While the concrete lined shells remain hidden beneath buildings at Arizona State University, Downtown Phoenix and even at Maricopa County Emergency Services, most are now just artifacts of an era of fear.
"This facility was poured in place and then buried," said Emergency Services Director Robert Rowley pointing out evidence of the old bomb shelter he now calls his office. "We don't really know the range and capability of North Korea."
It's that uncertainty that's had Emergency services director Robert Rowley's phone ringing off the hook lately.
"We've been getting questions about, in particular, fallout shelters, where is my nearest fallout shelter they asking," said Rowley.
The outdated question is now a real inquiry. But the hundreds of cold war shelters once scattered across the valley simply don't exist anymore.
"I can assure you that every one of them has been repurposed to something else," said Rowley.

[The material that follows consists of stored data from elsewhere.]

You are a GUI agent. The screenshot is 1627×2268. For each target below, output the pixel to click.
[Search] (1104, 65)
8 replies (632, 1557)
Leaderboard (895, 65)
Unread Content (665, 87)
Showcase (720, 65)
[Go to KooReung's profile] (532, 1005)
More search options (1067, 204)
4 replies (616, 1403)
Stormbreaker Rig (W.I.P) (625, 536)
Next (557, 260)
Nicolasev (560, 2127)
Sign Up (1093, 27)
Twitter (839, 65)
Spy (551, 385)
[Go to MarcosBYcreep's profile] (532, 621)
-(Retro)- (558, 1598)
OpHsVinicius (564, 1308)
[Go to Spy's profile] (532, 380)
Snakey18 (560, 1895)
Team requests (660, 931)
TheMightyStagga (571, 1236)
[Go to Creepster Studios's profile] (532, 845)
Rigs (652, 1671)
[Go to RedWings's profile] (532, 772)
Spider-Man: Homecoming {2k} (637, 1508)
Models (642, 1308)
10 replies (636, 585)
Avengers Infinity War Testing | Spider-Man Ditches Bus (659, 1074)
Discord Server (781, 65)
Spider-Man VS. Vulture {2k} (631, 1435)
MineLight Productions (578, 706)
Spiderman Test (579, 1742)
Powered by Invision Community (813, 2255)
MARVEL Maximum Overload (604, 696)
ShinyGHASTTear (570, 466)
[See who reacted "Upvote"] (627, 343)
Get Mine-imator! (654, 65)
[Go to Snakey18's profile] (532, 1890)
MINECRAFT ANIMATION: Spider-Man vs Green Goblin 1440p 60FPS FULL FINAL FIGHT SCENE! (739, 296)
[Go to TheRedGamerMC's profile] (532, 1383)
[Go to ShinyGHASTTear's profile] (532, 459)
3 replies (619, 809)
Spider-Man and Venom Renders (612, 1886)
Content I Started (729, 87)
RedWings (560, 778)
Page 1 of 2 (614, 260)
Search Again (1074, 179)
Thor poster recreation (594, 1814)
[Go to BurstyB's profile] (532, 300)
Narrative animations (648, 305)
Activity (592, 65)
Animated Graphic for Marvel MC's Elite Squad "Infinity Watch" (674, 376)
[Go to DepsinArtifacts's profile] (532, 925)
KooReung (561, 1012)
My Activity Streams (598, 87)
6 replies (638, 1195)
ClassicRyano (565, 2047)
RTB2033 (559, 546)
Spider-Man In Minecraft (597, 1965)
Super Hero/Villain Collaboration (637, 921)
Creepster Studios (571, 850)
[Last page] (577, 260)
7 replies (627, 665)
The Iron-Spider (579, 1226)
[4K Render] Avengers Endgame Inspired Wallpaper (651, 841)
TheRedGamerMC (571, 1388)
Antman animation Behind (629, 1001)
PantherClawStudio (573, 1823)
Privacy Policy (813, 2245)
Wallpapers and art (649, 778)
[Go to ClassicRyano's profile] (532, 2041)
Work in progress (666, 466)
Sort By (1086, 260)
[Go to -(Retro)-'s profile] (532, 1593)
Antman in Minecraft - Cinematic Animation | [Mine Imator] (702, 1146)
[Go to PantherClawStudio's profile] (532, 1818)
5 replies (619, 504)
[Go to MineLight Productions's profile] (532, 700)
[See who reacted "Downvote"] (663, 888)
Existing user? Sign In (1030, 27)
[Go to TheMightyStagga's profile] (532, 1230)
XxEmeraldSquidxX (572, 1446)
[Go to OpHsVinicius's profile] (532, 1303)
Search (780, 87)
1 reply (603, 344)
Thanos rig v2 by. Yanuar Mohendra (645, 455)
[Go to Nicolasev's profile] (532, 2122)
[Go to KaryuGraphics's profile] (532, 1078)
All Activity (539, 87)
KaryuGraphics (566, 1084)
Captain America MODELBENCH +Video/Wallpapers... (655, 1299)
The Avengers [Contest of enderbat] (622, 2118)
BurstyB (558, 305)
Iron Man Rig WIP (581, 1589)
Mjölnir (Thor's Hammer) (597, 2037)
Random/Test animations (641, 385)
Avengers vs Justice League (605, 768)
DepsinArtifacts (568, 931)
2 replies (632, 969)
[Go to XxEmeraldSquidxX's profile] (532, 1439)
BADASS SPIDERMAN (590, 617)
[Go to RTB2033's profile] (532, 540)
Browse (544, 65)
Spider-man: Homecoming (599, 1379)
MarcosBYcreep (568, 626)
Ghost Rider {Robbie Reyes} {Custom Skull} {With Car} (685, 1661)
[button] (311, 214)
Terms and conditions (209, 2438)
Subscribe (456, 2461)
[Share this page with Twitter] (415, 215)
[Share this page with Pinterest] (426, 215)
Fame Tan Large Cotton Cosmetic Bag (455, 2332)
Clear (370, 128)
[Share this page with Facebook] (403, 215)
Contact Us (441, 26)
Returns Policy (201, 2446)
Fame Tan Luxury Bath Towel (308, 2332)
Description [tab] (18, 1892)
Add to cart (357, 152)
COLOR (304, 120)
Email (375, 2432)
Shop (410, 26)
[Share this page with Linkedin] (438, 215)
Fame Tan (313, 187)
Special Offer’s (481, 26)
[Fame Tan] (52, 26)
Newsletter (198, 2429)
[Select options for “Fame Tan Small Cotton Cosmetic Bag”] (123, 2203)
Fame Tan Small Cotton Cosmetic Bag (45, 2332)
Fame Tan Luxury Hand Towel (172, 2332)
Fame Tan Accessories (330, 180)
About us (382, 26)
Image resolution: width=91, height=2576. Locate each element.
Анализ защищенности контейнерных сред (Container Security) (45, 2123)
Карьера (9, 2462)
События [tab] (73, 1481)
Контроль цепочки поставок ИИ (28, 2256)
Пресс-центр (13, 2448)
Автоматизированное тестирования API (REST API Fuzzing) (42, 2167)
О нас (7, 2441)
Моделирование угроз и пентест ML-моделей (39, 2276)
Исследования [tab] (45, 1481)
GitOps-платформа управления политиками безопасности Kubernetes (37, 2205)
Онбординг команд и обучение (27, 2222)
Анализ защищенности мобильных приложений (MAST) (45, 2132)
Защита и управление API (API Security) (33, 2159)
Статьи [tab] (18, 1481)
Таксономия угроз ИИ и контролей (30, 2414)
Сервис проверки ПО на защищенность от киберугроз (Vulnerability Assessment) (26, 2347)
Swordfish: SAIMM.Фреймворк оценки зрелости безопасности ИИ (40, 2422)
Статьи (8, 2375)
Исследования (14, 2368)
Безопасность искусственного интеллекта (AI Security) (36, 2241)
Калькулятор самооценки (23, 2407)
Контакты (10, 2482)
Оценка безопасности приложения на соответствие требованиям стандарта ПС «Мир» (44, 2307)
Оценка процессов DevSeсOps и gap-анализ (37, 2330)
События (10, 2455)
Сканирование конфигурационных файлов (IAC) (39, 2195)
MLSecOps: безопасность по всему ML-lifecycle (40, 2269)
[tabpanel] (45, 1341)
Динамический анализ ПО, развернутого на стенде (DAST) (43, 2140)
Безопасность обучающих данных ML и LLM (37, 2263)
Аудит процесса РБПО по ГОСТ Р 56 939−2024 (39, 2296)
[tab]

Case in point, his office. Emergency management is hubbed inside of a former bomb shelter. Supplies from a different time like cold war water cans and food barrels still scattered about.
"There isn’t this massive storage of these emergency supplies in these underground facilities," said Rowley.
In fact, he says these facilities were never meant to house the general public in the first place but meant to house critical government officials, to keep things going in the aftermath.
"There isn’t much we can tell you to survive the actual disaster, what we're giving you recommendations for is how do you survive the aftermath," said Rowley.
On average, federal disaster response takes three days. He says stocking supplies to last at least that amount of time is crucial to survival.
"Have your three day supply of food and water at your house, have your family emergency plan in place, if the disaster occurs and you and your family are in different places, how are you going to communicate, where are you going to meet up," said Rowley.
Though the scenario is unlikely to unfold anytime soon, Rowley says the public’s concerns aren’t unreasonable.
"If a threat from North Korea has you concerned then let that be the motivation to get yourself personally prepared," said Rowley.